Rutgers-Camden belongs to Rutgers University, statewide coalition of labor unions asserts
By Tara Nurin
A union representing Rowan University’s faculty, adjunct faculty, coaches, and librarians has endorsed a set of recommendations that oppose the school’s proposed merger with Rutgers-Camden. Despite a pledge of neutrality by Rowan’s administration and the union itself, representatives of the American Federation of Teachers (AFT) Local 2373 voted to approve a proposal written by a state-wide coalition of labor unions that asserts, “Rutgers-Camden must remain a part of Rutgers University.”

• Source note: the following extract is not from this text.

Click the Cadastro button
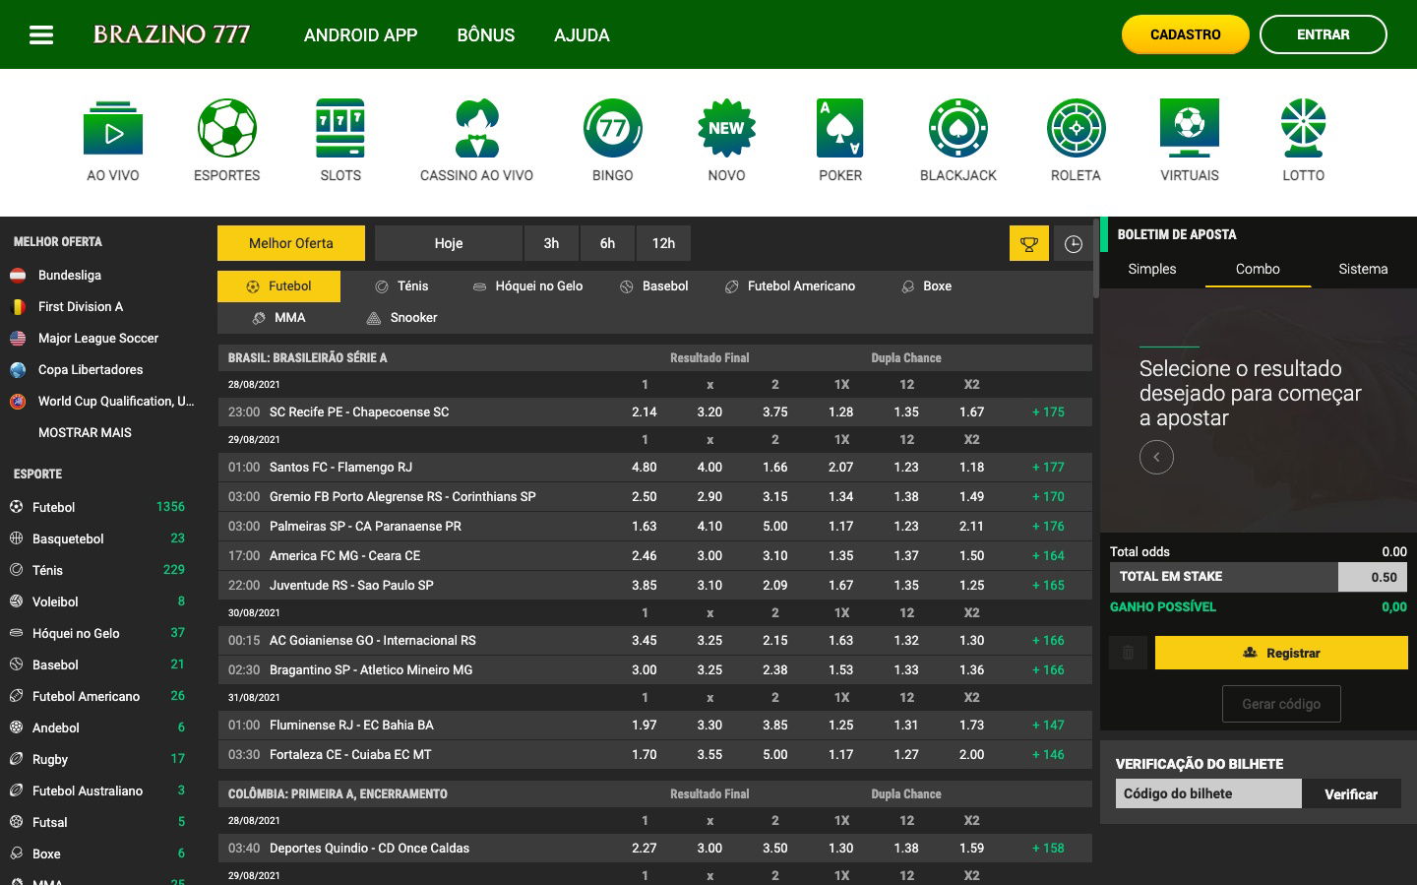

The coalition, formed last year in response to Gov. Chris Christie’s appointment of a task force to study the reorganization of higher education, includes 12 unions that represent all 30,000 public employees at the University of Medicine and Dentistry of New Jersey (UMDNJ), Rutgers, and Rowan. A subcommittee within the coalition spent one month writing what it calls its “framework” for restructuring and did not seek approval from the unions’ general membership.
“Some people in our union are worried about it, some people are excited,” Karen Siefring, president of AFT Local 2373, said of the proposed merger. “There was a lot of rancor from some opponents at Rutgers and we didn’t want to engage ourselves in that level of conversation.”
Siefring said she and the approximately five Rowan union colleagues who voted for the framework wanted to ensure Rowan employees would continue to be treated equitably, regardless of the outcome. No one on the union’s executive board complained about the opposition to the merger or its outline for a future Rutgers-Camden.
“We’re still trying to remain neutral. What Rutgers does internally is Rutgers’ business. But when it comes to people’s contractual rights we need to take a stand,” she said.
The framework, which says almost nothing about Rowan itself, seeks to establish a direct appropriation from Trenton to Rutgers-Camden and suggests the creation of a Rutgers-Camden Governing Council (RCGC) that would include members of the Rutgers boards of Trustees and Governors, as well as gubernatorial appointees and others elected by the campus’ faculty, students, and staff.